→ **ASSIGNMENT**: Only the lines from the one containing "Screen dimensions: 1568x616" through the last line of the data are to be written out, exactly and in full.
*** Opening of EXERCISE MATERIAL ***
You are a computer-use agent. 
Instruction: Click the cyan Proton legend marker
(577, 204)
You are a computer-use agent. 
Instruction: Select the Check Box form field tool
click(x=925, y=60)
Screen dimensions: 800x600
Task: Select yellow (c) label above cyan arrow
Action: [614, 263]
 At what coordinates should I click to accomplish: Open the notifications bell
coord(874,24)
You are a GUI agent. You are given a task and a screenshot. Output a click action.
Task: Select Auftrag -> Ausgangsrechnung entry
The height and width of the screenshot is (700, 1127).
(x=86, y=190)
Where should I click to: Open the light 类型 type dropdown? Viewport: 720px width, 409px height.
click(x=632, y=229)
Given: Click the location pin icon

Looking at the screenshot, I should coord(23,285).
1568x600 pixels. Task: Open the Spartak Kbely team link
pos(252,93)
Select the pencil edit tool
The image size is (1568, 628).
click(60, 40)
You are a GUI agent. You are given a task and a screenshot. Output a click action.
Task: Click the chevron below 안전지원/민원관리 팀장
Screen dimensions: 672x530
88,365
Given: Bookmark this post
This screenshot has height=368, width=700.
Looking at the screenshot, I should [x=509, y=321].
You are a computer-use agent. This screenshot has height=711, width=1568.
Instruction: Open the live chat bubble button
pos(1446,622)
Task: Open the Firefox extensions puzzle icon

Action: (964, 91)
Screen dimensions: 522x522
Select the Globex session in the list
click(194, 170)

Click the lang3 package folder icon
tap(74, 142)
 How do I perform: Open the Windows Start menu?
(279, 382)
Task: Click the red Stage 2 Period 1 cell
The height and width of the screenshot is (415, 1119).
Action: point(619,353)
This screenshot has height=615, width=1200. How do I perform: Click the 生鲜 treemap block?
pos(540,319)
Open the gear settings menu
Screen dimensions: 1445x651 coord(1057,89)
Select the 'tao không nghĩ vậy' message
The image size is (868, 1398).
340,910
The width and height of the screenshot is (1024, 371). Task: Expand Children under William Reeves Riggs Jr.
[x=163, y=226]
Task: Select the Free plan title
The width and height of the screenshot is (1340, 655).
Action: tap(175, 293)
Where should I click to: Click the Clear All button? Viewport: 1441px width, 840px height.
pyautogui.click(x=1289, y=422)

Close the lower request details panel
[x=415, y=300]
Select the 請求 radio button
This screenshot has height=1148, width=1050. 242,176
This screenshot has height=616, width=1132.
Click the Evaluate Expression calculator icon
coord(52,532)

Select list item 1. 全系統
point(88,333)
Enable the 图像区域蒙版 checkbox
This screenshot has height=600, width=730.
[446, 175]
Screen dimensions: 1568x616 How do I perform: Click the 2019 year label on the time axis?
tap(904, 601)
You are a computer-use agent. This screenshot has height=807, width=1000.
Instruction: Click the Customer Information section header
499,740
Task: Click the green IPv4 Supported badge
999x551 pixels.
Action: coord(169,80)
*** Close of EXERCISE MATERIAL ***
→ **TASK OUTPUT**:
Screen dimensions: 1568x616 How do I perform: Click the 2019 year label on the time axis?
tap(904, 601)
You are a computer-use agent. This screenshot has height=807, width=1000.
Instruction: Click the Customer Information section header
499,740
Task: Click the green IPv4 Supported badge
999x551 pixels.
Action: coord(169,80)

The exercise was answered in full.